On Fri, Sep 16, 2016 at 10:02 AM, David Yan <da...@datatorrent.com> wrote:
> I think in theory, the watermark should be sent by the input operator since
> the input should have the knowledge of the criteria of lateness since it
> can depend on many factors like the time of the day, the source of the data
> (e.g. mobile data), that the WindowedOperator should in general make no
> assumption about.
> However, I think it's possible to implement some kind of watermark
> generation in the WindowedOperator itself if that knowledge is not
> available from the input. It's actually already doing that if you call
> the setFixedWatermark
> method, which will generate a watermark tuple, with a timestamp that is
> based on the derived time from the streaming window id, downstream for each
> streaming window. It's possible to add the support of heuristic watermark
> generation as well and you're welcome to take that up.
> For the Windowed Join operator, the watermark generated for downstream
> depends on the watermark arriving from each input stream, and it's not just
> a simple propagate. Shunxin can comment more on this.
> On Thu, Sep 15, 2016 at 11:21 PM, Chinmay Kolhatkar <chin...@apache.org>
> > Hi All,
> > I was looking at Windowed Operator APIs and have to mention they're
> > nicely done.
> > I have a question related to watermark generation.
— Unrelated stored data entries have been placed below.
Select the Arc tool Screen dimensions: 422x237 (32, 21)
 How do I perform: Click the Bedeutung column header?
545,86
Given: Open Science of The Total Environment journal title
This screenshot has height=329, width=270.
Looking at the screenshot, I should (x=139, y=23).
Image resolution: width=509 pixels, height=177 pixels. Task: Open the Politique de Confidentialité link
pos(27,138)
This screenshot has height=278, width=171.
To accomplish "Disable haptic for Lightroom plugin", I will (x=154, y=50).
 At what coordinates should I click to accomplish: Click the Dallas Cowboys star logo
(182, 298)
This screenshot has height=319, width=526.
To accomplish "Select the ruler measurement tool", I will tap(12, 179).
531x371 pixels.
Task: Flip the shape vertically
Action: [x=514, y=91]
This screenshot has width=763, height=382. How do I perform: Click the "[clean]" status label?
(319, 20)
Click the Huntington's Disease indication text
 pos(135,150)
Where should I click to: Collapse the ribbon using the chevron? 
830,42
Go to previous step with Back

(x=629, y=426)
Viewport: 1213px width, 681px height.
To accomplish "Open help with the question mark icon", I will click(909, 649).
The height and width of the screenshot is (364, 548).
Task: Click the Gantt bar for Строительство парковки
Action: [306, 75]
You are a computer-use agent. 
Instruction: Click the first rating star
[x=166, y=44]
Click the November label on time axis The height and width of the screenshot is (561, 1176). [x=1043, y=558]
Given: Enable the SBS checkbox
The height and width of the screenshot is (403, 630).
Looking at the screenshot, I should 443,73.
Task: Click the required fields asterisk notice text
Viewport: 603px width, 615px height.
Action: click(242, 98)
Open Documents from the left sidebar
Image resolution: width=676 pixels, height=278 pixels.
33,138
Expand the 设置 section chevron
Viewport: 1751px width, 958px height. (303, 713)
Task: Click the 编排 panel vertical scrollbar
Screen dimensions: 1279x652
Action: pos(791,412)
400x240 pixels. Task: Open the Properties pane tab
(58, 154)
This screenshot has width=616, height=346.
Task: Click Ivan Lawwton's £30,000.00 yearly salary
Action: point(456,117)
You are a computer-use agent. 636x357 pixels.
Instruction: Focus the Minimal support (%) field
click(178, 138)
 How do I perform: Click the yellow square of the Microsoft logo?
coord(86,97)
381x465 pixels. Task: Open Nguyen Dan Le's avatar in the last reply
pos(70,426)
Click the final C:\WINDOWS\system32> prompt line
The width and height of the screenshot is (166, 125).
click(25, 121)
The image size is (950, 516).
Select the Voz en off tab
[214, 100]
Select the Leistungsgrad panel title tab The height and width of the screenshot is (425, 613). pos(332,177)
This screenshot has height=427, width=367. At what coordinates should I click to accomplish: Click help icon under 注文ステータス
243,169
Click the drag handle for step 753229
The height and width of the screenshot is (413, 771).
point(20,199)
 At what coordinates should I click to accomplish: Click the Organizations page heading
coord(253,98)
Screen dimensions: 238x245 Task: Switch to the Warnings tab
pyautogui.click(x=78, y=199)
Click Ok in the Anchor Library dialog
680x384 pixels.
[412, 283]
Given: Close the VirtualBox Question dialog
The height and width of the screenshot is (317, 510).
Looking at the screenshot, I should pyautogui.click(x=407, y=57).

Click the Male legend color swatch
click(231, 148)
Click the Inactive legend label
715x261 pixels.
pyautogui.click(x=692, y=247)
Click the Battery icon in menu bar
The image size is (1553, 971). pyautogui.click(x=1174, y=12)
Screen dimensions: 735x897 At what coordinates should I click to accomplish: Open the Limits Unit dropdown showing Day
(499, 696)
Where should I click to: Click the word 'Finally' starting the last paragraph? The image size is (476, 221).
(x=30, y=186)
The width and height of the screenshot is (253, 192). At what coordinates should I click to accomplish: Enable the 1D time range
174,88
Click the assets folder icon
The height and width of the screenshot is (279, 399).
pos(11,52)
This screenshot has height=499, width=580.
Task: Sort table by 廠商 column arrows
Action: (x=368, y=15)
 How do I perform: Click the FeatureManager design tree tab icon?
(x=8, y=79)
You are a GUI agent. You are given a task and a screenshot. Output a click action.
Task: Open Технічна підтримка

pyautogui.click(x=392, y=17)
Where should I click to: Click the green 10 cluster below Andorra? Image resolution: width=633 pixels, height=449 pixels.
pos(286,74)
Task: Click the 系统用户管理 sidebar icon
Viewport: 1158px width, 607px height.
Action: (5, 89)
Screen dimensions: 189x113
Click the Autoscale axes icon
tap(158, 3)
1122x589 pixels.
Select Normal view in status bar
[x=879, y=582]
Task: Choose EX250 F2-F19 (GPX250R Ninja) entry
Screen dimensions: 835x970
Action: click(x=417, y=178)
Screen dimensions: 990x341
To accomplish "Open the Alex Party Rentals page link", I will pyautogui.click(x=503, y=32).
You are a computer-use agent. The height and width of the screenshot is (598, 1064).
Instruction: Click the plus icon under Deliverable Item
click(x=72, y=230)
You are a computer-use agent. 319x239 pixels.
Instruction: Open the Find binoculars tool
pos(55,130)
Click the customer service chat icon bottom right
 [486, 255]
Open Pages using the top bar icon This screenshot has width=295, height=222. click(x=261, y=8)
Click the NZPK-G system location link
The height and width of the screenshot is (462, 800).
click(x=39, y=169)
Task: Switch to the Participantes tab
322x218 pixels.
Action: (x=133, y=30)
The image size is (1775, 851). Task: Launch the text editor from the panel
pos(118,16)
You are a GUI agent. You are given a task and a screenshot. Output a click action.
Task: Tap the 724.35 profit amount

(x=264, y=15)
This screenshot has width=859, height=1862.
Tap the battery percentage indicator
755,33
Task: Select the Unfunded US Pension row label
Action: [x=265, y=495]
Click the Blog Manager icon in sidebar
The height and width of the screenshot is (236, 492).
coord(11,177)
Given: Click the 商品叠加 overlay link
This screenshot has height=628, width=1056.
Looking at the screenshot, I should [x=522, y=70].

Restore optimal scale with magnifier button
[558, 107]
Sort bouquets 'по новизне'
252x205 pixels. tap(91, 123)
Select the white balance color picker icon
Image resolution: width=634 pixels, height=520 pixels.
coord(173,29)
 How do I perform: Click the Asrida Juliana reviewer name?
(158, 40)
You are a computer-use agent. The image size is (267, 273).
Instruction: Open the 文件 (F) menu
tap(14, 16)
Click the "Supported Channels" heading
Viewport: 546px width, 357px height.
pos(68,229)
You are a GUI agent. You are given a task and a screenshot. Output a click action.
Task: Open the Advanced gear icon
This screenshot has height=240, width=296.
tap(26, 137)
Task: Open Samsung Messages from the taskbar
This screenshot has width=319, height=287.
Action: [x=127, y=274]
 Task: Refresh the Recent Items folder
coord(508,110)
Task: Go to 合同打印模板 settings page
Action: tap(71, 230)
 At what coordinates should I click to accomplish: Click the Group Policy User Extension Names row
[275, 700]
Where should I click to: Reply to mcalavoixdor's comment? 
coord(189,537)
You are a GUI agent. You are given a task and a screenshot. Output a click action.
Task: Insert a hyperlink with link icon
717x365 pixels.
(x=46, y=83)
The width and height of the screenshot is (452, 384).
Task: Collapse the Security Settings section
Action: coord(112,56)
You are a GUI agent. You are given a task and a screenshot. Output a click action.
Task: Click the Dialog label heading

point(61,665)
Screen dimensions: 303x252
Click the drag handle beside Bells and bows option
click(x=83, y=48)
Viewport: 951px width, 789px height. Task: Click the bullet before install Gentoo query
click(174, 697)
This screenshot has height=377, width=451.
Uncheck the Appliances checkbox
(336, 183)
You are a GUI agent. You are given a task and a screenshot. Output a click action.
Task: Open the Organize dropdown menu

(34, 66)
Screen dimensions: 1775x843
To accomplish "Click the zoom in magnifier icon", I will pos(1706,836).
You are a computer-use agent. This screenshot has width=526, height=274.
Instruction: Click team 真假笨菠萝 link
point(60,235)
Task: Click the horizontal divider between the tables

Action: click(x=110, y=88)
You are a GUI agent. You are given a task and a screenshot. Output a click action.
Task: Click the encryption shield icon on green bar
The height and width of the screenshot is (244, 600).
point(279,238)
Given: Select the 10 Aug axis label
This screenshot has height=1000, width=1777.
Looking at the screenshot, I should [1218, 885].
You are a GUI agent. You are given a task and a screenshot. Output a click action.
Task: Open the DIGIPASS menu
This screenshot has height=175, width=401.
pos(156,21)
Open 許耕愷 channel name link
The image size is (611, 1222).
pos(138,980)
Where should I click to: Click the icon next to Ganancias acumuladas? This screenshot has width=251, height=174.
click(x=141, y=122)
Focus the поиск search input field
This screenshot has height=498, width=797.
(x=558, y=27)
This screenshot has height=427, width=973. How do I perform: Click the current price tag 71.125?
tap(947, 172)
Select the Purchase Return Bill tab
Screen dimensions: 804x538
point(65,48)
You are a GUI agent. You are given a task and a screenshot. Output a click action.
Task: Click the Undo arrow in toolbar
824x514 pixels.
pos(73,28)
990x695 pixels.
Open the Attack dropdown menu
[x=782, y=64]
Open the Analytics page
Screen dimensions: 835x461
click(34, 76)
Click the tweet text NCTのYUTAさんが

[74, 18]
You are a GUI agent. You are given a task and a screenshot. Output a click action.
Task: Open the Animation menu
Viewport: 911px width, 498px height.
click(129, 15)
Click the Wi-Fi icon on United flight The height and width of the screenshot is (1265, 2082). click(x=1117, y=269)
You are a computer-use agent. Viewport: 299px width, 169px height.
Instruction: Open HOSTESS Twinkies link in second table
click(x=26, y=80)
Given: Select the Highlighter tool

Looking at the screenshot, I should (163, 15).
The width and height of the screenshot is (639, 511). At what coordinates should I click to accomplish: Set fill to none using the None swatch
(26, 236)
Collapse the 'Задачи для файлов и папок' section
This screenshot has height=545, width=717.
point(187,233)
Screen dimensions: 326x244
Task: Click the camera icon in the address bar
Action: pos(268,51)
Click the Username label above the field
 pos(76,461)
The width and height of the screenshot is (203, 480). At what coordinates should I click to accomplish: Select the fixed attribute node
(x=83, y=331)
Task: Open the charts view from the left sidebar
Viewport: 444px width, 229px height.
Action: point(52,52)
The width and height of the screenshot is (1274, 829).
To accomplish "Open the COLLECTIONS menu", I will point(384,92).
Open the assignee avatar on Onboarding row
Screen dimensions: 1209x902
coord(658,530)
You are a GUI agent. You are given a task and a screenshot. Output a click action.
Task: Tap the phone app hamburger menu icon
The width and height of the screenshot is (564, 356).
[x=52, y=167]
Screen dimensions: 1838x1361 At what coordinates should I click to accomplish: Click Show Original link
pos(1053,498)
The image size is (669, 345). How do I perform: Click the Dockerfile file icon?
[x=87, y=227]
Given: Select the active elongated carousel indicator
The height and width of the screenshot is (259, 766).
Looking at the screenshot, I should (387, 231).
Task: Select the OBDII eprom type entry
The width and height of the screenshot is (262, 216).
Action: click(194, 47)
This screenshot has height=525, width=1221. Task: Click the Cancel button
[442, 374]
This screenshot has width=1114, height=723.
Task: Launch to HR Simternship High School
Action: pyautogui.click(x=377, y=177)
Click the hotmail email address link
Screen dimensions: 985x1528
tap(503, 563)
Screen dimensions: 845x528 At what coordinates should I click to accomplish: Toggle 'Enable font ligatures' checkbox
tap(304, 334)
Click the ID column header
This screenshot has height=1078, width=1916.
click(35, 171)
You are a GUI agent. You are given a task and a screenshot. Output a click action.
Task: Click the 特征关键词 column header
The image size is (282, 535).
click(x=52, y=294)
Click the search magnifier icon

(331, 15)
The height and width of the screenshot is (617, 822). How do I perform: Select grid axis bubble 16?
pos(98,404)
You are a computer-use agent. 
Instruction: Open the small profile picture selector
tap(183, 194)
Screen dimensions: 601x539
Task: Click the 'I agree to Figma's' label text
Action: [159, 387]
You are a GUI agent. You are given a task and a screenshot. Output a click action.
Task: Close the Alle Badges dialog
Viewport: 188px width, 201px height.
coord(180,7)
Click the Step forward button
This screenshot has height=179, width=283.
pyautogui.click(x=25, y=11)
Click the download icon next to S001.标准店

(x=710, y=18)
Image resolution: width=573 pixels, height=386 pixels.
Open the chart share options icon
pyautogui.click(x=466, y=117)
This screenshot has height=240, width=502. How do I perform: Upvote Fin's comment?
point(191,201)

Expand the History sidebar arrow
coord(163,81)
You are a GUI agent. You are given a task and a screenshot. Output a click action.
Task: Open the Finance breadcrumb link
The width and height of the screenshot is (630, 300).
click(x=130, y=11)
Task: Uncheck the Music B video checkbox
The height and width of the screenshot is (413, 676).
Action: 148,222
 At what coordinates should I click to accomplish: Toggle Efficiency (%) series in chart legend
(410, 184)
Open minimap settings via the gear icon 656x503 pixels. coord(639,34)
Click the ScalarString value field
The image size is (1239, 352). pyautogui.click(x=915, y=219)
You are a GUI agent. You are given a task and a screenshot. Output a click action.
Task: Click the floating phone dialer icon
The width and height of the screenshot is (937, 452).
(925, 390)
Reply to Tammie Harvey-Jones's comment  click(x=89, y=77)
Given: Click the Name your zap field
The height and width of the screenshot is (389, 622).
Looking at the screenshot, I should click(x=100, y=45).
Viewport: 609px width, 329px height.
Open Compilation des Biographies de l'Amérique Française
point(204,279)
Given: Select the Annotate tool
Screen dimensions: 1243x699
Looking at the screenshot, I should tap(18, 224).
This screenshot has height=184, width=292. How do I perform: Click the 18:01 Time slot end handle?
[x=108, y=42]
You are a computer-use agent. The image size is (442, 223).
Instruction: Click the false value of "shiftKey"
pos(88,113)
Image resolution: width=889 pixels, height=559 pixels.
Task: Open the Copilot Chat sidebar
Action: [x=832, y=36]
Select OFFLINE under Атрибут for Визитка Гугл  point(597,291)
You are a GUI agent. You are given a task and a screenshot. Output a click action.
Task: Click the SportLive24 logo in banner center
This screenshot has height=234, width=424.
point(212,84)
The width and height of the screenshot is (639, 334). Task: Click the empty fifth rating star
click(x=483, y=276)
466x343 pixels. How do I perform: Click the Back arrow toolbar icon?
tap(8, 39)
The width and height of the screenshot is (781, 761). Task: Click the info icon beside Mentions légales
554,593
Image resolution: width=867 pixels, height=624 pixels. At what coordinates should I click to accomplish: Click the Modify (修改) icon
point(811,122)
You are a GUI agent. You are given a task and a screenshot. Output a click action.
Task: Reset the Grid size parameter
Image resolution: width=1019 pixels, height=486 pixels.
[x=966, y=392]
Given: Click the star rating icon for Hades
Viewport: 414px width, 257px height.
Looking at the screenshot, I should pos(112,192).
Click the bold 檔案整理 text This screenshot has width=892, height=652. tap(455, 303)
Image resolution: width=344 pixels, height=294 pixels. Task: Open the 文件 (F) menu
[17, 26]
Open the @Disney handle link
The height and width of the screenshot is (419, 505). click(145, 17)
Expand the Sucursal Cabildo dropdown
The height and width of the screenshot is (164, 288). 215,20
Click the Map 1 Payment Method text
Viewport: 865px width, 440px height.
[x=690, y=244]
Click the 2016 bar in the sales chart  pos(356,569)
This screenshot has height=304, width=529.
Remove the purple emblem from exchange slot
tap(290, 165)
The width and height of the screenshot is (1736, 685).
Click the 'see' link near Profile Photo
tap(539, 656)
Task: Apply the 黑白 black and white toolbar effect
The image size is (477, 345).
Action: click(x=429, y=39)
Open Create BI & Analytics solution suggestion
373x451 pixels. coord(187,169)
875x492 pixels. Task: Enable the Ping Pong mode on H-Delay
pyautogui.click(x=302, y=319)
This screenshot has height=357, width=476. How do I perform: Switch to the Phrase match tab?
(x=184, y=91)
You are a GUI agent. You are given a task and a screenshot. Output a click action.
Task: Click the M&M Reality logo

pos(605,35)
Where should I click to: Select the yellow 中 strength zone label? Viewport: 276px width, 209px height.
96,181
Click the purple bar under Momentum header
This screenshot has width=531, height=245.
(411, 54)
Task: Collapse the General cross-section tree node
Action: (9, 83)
> > What I understood is that for completion of processing of an event window
> > one has provision for sending of watermark tuple from some previous stage
> > in the DAG. I want to know who should be doing that and when should be it
> > done.
> > For e.g. I saw a PR of Windows Join Operator in apex-malhar and I would
> > like to use it in my application. Can someone give me an example of how a
> > DAG will look like with this operator which has a stage which generates
> > watermark? And how should that stage decide on when to generate a
> > tuple?
> > -Chinmay.